Crónica primaveral (III) De feria en feria…

Otro ajetreo bueno que he tenido estas semanas atrás han sido varias ferias a las que he tenido que ir por mi trabajo. Una en Madrid (El salón del gourmet) y otra en Lisboa (Alimentaria). La de Madrid no estuvo mal. Era la primera vez que montábamos stand en IFEMA y la verdad es que es una gozada de sitio comparado con los pabellones de la Casa de Campo donde se hacía hasta el año pasado esta feria. Además, teníamos el hotel justo enfrente y se hizo muy tranquila. Tuvimos un momento WTF! cuando la primera mañana bajamos a desayunar a la cafetería del hotel (hotelazo) y nos clavaron 120 por cada desayuno. Bufet libre y todo lo que tu quieras y menos mal que pagaba la empresa, pero menudo robo. El resto de días nos fuimos a otro sitio “más asequible” e incluso desayunamos mucho mejor. Una cosa curiosa de ese hotel era que si ibas a comer podías fumar pero en el desayuno, que era en el mismo salón, no te dejaban. Cosas muy raras.

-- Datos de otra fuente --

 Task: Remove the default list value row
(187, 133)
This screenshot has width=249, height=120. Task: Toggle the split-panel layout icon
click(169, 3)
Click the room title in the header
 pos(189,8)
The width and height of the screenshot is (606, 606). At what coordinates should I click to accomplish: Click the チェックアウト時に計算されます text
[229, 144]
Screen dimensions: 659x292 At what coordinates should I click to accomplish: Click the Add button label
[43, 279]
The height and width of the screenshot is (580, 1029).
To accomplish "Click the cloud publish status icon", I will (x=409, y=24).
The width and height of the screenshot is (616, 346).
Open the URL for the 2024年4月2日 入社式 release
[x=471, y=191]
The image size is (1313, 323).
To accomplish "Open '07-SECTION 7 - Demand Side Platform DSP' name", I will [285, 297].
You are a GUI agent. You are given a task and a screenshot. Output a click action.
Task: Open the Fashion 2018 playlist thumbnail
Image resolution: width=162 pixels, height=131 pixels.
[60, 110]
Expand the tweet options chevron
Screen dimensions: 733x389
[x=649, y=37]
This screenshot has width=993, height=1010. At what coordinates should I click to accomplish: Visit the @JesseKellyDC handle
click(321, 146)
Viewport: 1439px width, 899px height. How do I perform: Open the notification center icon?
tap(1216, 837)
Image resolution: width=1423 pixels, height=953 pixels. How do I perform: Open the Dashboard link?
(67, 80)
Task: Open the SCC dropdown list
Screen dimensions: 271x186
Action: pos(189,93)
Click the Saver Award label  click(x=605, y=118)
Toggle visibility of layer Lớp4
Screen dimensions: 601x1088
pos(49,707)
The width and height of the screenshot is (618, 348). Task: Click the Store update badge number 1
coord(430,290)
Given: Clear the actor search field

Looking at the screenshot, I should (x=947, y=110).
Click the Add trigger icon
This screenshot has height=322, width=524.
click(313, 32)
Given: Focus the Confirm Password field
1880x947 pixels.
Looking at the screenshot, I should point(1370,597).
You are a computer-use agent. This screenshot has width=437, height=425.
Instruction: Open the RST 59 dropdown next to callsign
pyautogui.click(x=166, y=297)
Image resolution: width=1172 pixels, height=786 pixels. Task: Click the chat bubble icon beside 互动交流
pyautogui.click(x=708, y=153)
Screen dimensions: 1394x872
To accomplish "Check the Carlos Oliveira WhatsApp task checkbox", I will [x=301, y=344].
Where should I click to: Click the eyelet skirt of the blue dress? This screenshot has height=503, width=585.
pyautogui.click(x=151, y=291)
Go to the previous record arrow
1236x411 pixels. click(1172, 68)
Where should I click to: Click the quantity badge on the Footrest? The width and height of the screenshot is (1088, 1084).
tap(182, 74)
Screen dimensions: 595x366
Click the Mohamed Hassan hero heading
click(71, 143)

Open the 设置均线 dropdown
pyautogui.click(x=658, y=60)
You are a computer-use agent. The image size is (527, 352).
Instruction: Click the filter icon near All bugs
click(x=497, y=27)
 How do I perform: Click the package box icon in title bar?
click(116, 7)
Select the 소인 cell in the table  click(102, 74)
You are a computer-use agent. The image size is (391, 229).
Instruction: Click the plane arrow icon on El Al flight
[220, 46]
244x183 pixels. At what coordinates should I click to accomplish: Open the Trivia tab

La siguiente feria, la de Lisboa, fue mucho más divertida. A parte del sitio que es muy bonito, se hace en el recinto donde hicieron la Exposición Universal. Tuvimos tiempo para salir a cenar un par de noches a sitios estupendos. La primera salimos con el constructor del stand que nos llevo al barrio viejo donde por primera vez pude disfrutar de un espectáculo de fado mientras cenábamos. Hecho a medida de los turistas que es de lo que íbamos nosotros. Una mezcla entre cabaret y fado muy bien cantado. Pues de todos los que se pasearon entre las mesas con las tristes canciones portuguesas sólo dos a mi humilde parecer eran buenos cantantes. Después fuimos a tomar unas copas a un jazz café muy cerquita de donde nos encontrábamos que ya conocía yo de otras visitas. La segunda noche que pudimos salir de cena me llevé a los chicos a cenar a un restaurante al que me había llevado a mi hacía ya unos años y que es de los mejores restaurantes de Lisboa relación calidad-precio-ambiente. Se llama Espaço Lisboa y es una pasada de sitio. Una nave de puerto que han reformado manteniendo elementos antiguos con unos hornos de leña descomunales y con una cocina espectacular. Si vais a Lisboa os lo recomiendo.

Mucho más no pudimos salir pues el trabajo era demasiado agotador (muchas horas) y lo mejor de las ferias es: que se acaban. De momento no tengo que ir a otra hasta octubre que me mandan a Alemania a una feria que hacen en Colonia. Serán cinco o seis días a base de salchichas y codillo asado… Pero eso será otra historia.